Si gadis berdimple bertingkah cemberut walau tak cocok dengan badan bongsornya. "ku kira kau meninggalkanku" Sikap sok imutnya membuat siapapun yang melihat akan bergidik ngeri.

Lain halnya dengan Michelle, gadis itu malah menepuk-nepuk kepala Eugene dengan lembut. "Aku minta maaf yah"

'DEG'

Perasaan ini datang lagi, Eugene tak bisa berkata-kata seakan suaranya hilang dalam sekejap. Sebuah hal langka ketika Michelle tak memukulnya, dan malah bersikap lembut padanya.
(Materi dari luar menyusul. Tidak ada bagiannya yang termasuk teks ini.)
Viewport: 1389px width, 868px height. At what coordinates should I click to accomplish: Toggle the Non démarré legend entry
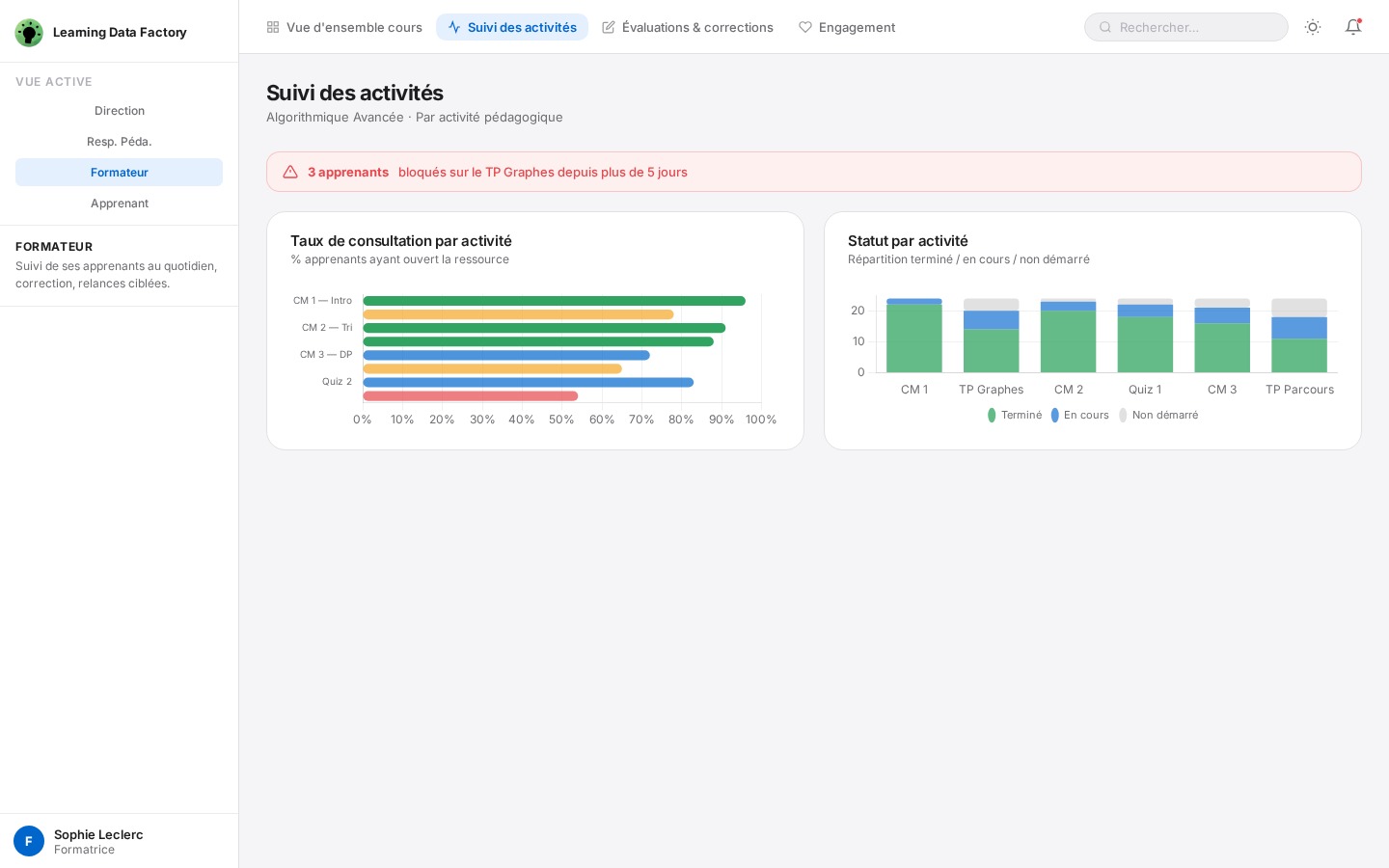point(1158,416)
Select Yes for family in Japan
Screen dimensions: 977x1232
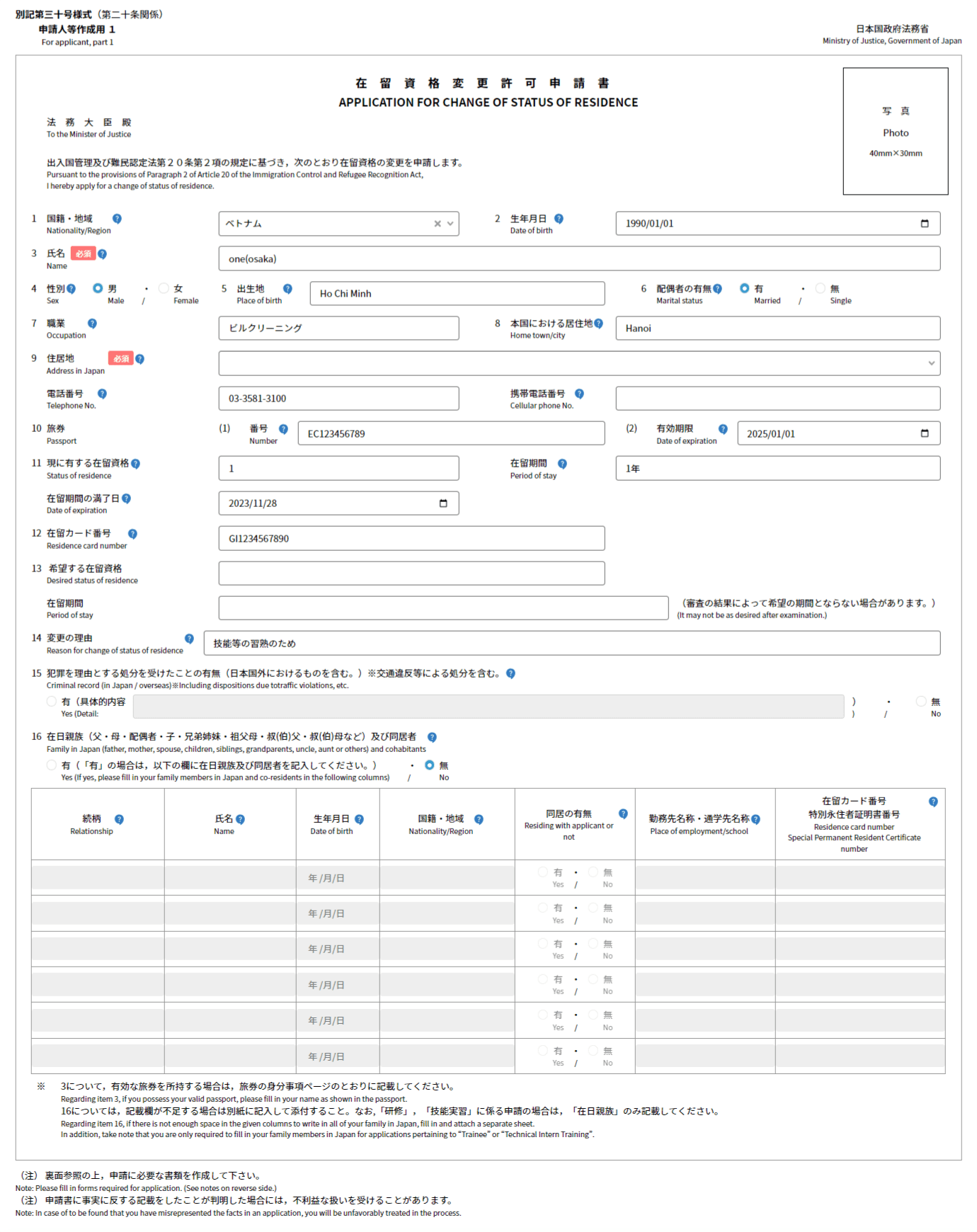[52, 765]
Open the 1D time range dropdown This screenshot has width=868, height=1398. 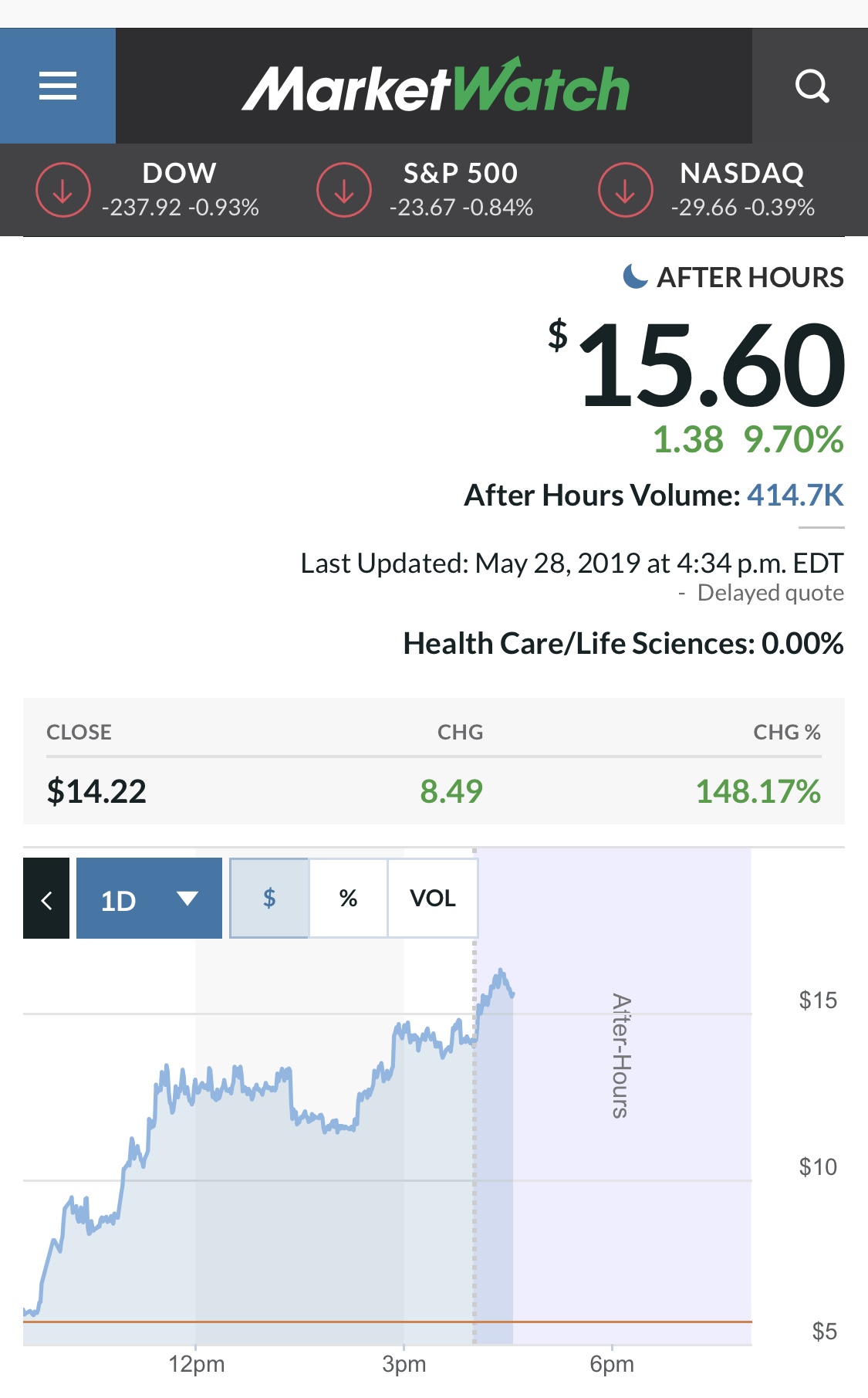(x=149, y=899)
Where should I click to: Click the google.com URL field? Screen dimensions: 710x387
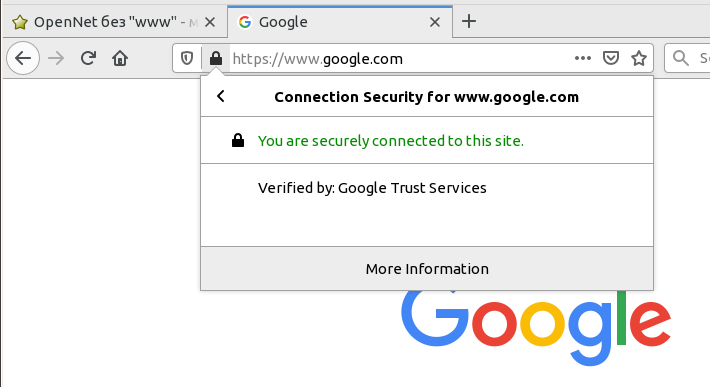(x=398, y=58)
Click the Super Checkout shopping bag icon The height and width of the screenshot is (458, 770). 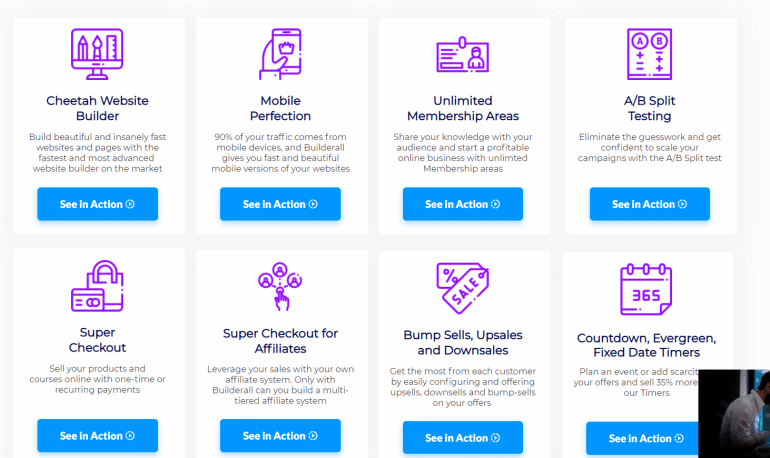click(x=98, y=287)
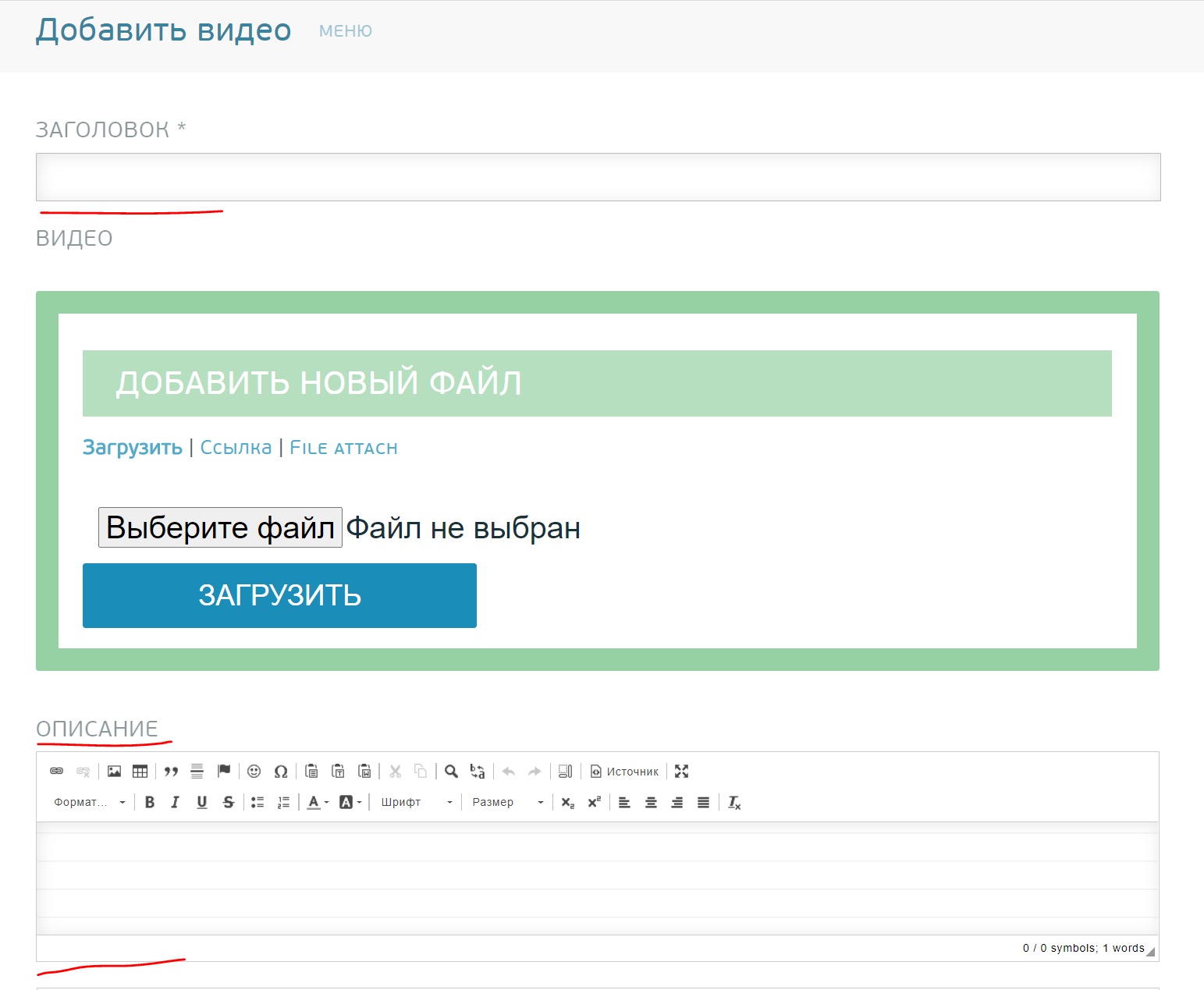
Task: Insert a link in the editor
Action: point(57,772)
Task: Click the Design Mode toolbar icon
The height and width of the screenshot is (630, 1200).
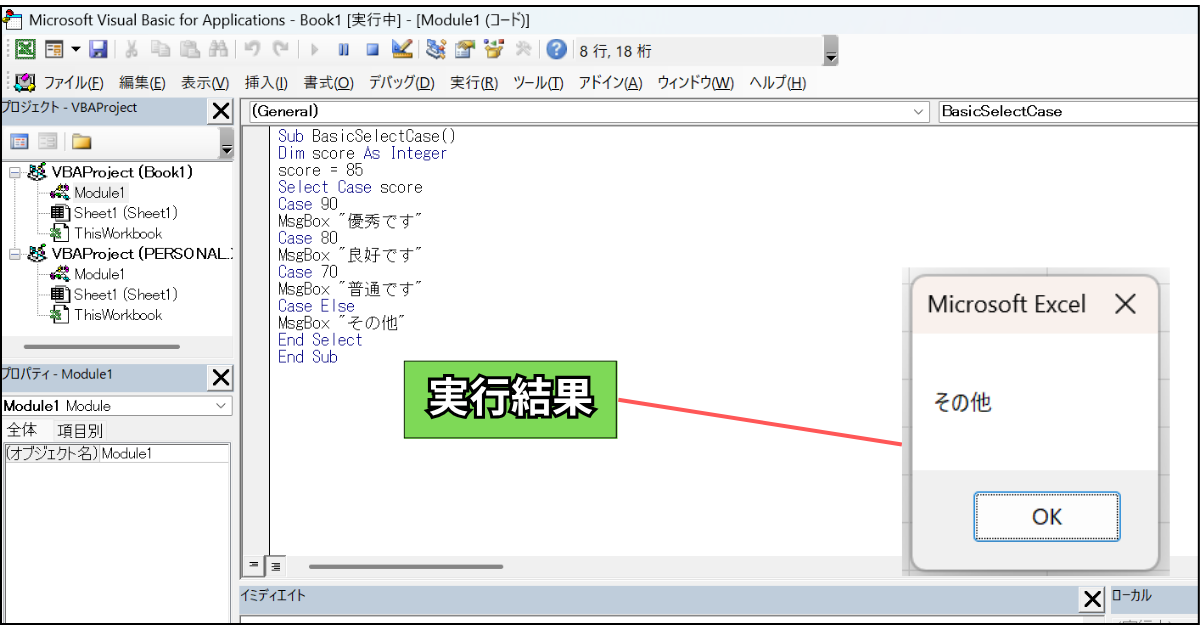Action: (x=402, y=48)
Eugene tak salah lihat kan ? Bagaimana mungkin kepribadian gadis itu berubah 180° begitu keluar dari toilet. Apakah Michelle yang sekarang bukanlah dirinya yang asli melainkan doppleganger seperti film yang ia tonton walau hanya setengah jalan. baiklah dia terlalu banyak menonton film sehingga khayalannya sedikit berlebihan.

Tak ambil pusing lagi, Eugene berdiri dari bangkunya "baiklah ayo pergi lagi". Michelle langsung mundur untuk menghindari jangkauan tangan Eugene yang hendak meraihnya. Dan bergegas menyembunyikan kedua tangannya di balik tubuh.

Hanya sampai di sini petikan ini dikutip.